__Passage to read__
+ + + + +

Medical therapy is the mainstay of therapy for treatment patients with Wilson's disease. The treatment option include copper chelators as penicillamine trientine. The treatment also includes Zinc to prevent copper reaccumulation.

Recommendations for the treatment of Wilson's Disease (DO NOT EDIT)[1]

  1. Initial treatment for symptomatic patients should include a chelating agent (D-penicillamine or trientine). Trientine may be better tolerated.
  2. Patients should avoid intake of foods and water with high concentrations of copper, especially during the first year of treatment.
  3. Treatment of presymptomatic patients or those on maintenance therapy can be accomplished with a chelating agent or with zinc. Trientine may be better tolerated.

Treatment in Specific Clinical Situations

  1. Patients with acute liver failure due to WD should be referred for and treated with liver transplantation immediately.
  2. Patients with decompensated cirrhosis unresponsive to chelation treatment should be evaluated promptly for liver transplantation.
  3. Treatment for WD should be continued during pregnancy, but dosage reduction is advisable for D-penicillamine and trientine.
  4. Treatment is lifelong and should not be discontinued, unless a liver transplant has been performed.

+ + + + +

__Study material__

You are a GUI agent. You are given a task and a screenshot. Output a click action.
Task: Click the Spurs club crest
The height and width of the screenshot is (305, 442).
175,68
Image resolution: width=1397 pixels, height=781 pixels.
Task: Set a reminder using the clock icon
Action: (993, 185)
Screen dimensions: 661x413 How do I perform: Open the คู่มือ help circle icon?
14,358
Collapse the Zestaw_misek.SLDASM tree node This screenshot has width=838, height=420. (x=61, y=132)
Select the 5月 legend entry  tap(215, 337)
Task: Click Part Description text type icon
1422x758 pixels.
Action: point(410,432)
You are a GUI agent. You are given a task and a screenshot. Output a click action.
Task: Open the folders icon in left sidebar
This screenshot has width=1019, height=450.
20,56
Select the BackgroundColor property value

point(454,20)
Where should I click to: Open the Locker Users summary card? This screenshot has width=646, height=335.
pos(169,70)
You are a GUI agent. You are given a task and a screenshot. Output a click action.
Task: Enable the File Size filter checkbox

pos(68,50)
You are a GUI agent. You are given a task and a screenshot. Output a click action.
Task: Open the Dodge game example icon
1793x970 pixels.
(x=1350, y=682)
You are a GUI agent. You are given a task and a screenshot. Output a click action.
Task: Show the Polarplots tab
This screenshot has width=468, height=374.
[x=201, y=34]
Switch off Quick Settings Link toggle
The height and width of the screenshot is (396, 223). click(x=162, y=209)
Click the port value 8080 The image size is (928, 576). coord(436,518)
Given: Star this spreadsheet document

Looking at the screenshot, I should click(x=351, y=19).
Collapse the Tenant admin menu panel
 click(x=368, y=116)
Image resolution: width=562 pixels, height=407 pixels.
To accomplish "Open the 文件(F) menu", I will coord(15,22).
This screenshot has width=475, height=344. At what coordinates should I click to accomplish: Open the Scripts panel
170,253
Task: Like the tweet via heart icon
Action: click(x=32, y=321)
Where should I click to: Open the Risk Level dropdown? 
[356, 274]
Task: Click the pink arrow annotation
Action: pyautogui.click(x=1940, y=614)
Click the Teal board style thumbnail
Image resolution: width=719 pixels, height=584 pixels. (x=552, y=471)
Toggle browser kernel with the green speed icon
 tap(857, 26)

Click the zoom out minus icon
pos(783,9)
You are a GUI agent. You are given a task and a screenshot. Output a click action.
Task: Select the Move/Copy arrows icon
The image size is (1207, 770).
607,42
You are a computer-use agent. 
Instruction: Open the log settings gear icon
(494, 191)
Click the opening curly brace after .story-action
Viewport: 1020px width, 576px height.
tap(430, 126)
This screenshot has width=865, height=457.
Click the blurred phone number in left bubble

+ + + + +

__Exercise instructions__
1. Answer these questions from the passage on Wilson's disease treatment.
(a) Which chelating agent may be better tolerated?
(b) What should patients with acute liver failure due to WD be referred for and treated with?
(c) What change is advisable for D-penicillamine and trientine during pregnancy?
2. Carry on the passage on Wilson's disease treatment from its final recommendation.

__Results for each task__
1.
(a) Trientine.
(b) Liver transplantation, immediately.
(c) A dosage reduction.

2.
Treatment Targets and Monitoring of Treatment

  1. For routine monitoring, serum copper and ceruloplasmin, liver biochemistries and international normalized ratio, complete blood count and urinalysis (especially for those on chelation therapy), and physical examination should be performed regularly, at least twice annually. Patients receiving chelation therapy require a complete blood count and urinalysis regularly, no matter how long they have been on treatment.
  2. The 24-hour urinary excretion of copper while on medication should be measured yearly, or more frequently if there are questions on compliance or if dosage of medications is adjusted. The estimated serum non–ceruloplasmin bound copper may be elevated in situations of non-adherence and extremely low in situations of overtreatment.

Medical therapy

  • The mainstay stay of therapy for treatment of Wilson's disease is the medical therapy. [2]
  • The treatment of Wilson's disease is accomplished through two mechanisms:
    • Removing of the excess copper in the body by copper chelators
    • Preventing reaccumulation of the copper
  • Removal of the copper:
    • Preferred regimen (1): D-penicillamine 20 mg/kg PO q12h
    • Alterantive regimen (1):  Trientine hydrochloride 500 to 750 mg PO q12h/q6h
  • Preventing reaccumulation:
    • Preferred regimen (1): Zinc acetate PO 50 mg q8h


  1. "www.aasld.org" (PDF).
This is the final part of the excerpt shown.